Meet the future, it’s much like the present
It’s strange to think that 2025 is less than six years away, that we’re not far off being a quarter of the way through the 21st century. Stranger still to think we’ll be a fifth of the way through it in less than a month’s time. I must admit that I hadn’t really been thinking along those lines at all but reading a report from the Global Technology Distribution Council (GTDC) entitled Tech Distribution 2025 helped push me in that direction.
The report includes the secondary heading: Drilling into the industry’s direction, evolving services & increasing channel value (which is a bit of a spoiler if you ask me as it takes away any suspense the reader might have been feeling). According to Vation, which conducted the research, it held in-depth interviews with “leaders from all dimensions of the technology ecosystem”, along with detailed survey responses from “more than 50 top executives on the most important drivers for distribution partnership success today and expectations over the next five years”.
Much of what the report contains will not come as too much of a surprise to those who have championed the channel cause over the years (although it may have done so if it had been published 25 years earlier).
The three main conclusions of the survey are: distributors have effectively evolved over the years to keep pace with the changing requirements of the IT industry; distributor core competencies will remain crucial in the future and cannot be easily replicated, if at all, by any other IT ecosystem participants; distributor value is on the rise and expected to thrive and gain momentum through 2025 as respective business models and portfolios transform.

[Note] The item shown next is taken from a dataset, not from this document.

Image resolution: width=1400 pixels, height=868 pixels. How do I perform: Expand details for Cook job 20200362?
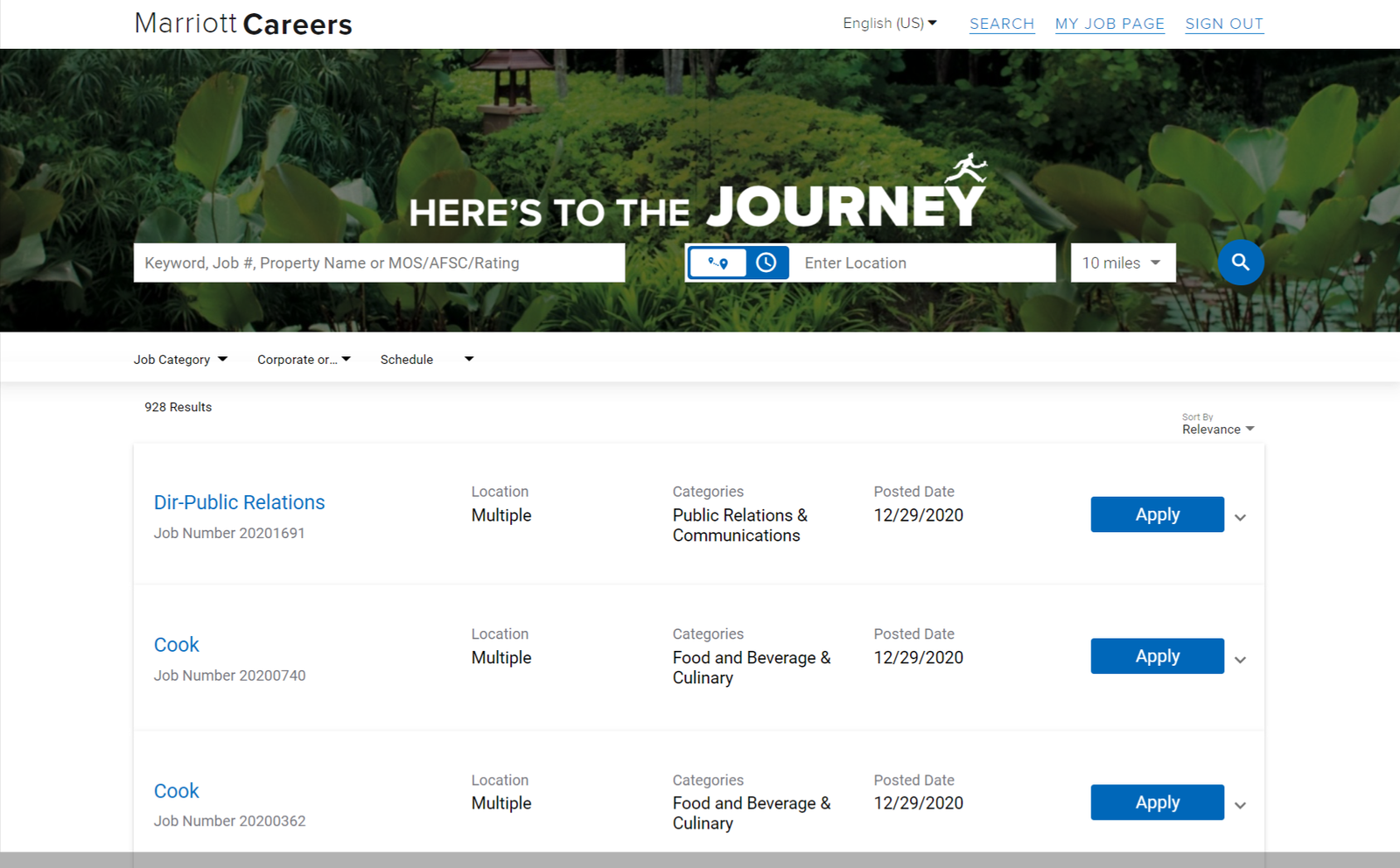pyautogui.click(x=1240, y=805)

The first two points are pretty much what the channel has been saying in its own defence for years whenever the indirect model has been under attack from those arguing the direct model was going to replace it. It didn’t happen in the last century and it looks unlikely to do so any time soon in this one. We can argue that the main reason for this is that distributors have evolved with the market to preserve and maintain their role within it, but you can also make a fair fist of suggesting that for all the talk of radical changes in the IT market, it hasn’t been able to evolve to the point where it can do without them.
Not only that, it looks as if distributors are going to become even more prominent if the report is correct in its summation that distributor value is rising and “expected to thrive and gain momentum through 2025 as respective business models and portfolios transform”. The report adds that the findings “point to distributors as increasingly strategic partners. If distributors continue to be agile and build new capabilities for the digital era, they will continue to grow at an accelerated rate”.
Now, the more cynical among you might wonder if an organisation called the Global Technology Distribution Council would say that, wouldn’t they, but it also makes the very strong point that distributors have been in existence for 85 years, beginning with what it describes as the Components & Systems Era of 1930-1990. If you view distribution in terms of that legacy, it becomes harder to believe it is in any real danger of being swept away in the near future.
The GTDC’s positive view of the future for distributors is buoyed by the finding that 42% of those surveyed believe their distribution business would grow between 11% and 20% by 2025 and close to a fifth (19%) predicted the figure could be greater than 20%.
Competent to the core
Another source of optimism could well be that, according to the report, “in many cases, based on industry interviews, the various sectors engaging IT distributors expect corresponding indirect sales to outpace direct business, if applicable. This represents a sea change where many companies had previously emphasised going direct, yet ultimately learned it was much more efficient and cost effective to leverage distributors and their channel customers”.
But it’s also significant, as the report notes, that through all the creation of new and enhanced services, the core competencies developed over decades from operational excellence in distribution volume to delivering integration services with technical excellence in value models have proven to be enduring. It argues that the era of digital distribution which we are now embarked upon “will further capitalise on the ‘building blocks’ of previous eras”.
There’s the rub. For all the talk at the end of the last century and the beginning of this one of ‘the end of distribution’ and the ‘death of the channel’, the underlying strength of the model endures because it’s close to impossible to replace it. And if you accept the timeline put forward in the report, it’s only 10 years and a few weeks until distribution celebrates its centenary.